Most thought Stewart would be a rental player, but the Twins signed him to a three-year, $18 million contract after the season. Meanwhile, Kielty didn't pan out for the Blue Jays and was traded to Oakland that November for lefthander Ted Lilly. One month later, the Twins received minor league lefthander David Gassner from Toronto as the player to be named.
Times have changed
When told the Twins haven't made an impact in-season trade since the Stewart deal, Ryan disagreed, pointing to the deal last Aug. 31 that sent Class AA pitcher Adam Harben to the Cubs for Phil Nevin.
"We gave up a pitcher we liked," Ryan said of Harben, who has since had reconstructive elbow surgery.
Nevin hit only .190 with one home run for the Twins, but Ryan said: "He was a big piece for us. He was a righthanded bat, a veteran, and he may have taken some pressure off some other guys."
Some close to Ryan say he's been in a difficult position in recent years because the Twins' most valuable trade chips have been pitching prospects such as Francisco Liriano, Matt Garza and Kevin Slowey.
If the Twins have any hope of keeping Joe Mauer, Justin Morneau and Johan Santana -- while still keeping their payroll under control in coming years -- they will need to surround them with young, inexpensive talent.
The Twins had serious discussions with the Nationals about Alfonso Soriano last year, for example. But insiders say Nationals GM Jim Bowden asked for a package of three prized pitchers: Garza, Slowey and Scott Baker. The Twins refused to trade Garza but made a counterproposal that included two top prospects.
In the end, Bowden didn't even trade Soriano, who then left for the Cubs as a free agent last offseason. As compensation, the Nationals received two compensatory picks between the first and second rounds of this year's draft.
More teams are choosing to keep prospective free agents, rather than trade them because they can turn those picks into inexpensive young players.

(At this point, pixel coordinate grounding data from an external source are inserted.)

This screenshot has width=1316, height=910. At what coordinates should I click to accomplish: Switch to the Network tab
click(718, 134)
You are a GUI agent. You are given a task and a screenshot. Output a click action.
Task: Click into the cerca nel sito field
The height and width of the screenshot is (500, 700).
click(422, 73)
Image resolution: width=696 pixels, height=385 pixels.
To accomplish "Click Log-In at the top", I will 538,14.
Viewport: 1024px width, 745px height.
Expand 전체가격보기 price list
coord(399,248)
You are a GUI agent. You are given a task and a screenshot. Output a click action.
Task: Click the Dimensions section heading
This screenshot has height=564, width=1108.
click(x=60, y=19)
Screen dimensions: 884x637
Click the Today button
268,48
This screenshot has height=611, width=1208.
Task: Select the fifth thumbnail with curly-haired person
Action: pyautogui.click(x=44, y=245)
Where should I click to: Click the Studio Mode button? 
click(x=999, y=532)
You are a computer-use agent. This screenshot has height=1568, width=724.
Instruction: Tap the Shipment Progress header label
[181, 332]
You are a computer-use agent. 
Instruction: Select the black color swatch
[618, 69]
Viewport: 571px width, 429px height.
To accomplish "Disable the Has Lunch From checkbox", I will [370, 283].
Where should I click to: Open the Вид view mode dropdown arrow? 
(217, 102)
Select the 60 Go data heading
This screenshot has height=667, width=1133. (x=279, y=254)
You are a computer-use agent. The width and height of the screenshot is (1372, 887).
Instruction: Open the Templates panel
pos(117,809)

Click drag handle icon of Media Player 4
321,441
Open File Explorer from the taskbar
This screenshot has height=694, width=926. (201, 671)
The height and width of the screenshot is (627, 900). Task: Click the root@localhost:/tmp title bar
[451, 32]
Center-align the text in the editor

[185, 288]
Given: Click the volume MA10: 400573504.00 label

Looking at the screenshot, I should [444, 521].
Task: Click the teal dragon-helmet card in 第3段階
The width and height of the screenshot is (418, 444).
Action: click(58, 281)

With salaries rising, the value of players in their first three years of service time -- making close to the major league minimum salary of $380,000 -- continues to rise.
Deals still possible
Ryan disagrees that it's getting tougher to make trades, and so does Krivsky, now in his second year as Reds general manager.
"It's always been tough to make trades," Krivsky said. "I don't think it's any more difficult now than it was then. It's tough to make trades period."
Krivsky sure didn't hesitate to deal when he first got to Cincinnati, however. He made 12 trades in his first six months.
Since Krivsky left the Twins in February 2006, Ryan has made only four trades -- including two with Krivsky. The Twins sent Juan Castro and Kyle Lohse to the Reds last season for minor leaguers.
Because of this, a perception is building that the ever-patient Ryan has become even more cautious without Krivsky's risk-taking instincts.
Ryan brushed that theory aside. Yes, Krivsky's was a key voice at his side, especially on trades with NL clubs. But Ryan has a reputation for trusting scouts at all levels. And the Twins won 96 games last year, so it's not as if Ryan has had wholesale changes to make, the way Krivsky has with the Reds.
Ryan also has not hidden the fact he's trying to make a move to spur the 2007 team.
"We're having trouble sustaining offense," he said. "There's no better example than the [recent Detroit series]. We pitched quite well, and we needed one hit in a key situation to get us a win or two. Maybe one guy can provide that."
Four years have passed, but maybe Ryan is ready to pull another Stewart from his sleeve.